▸ **The problem**: Would you return the entries below exactly from the line containing "This screenshot has height=646, width=1277." onward, ending with the final line and including it, and nothing else?

Extracted data entries:
<<<<

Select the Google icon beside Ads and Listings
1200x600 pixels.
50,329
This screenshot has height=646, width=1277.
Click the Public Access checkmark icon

>>>>

▸ **Answer for the task**:
This screenshot has height=646, width=1277.
Click the Public Access checkmark icon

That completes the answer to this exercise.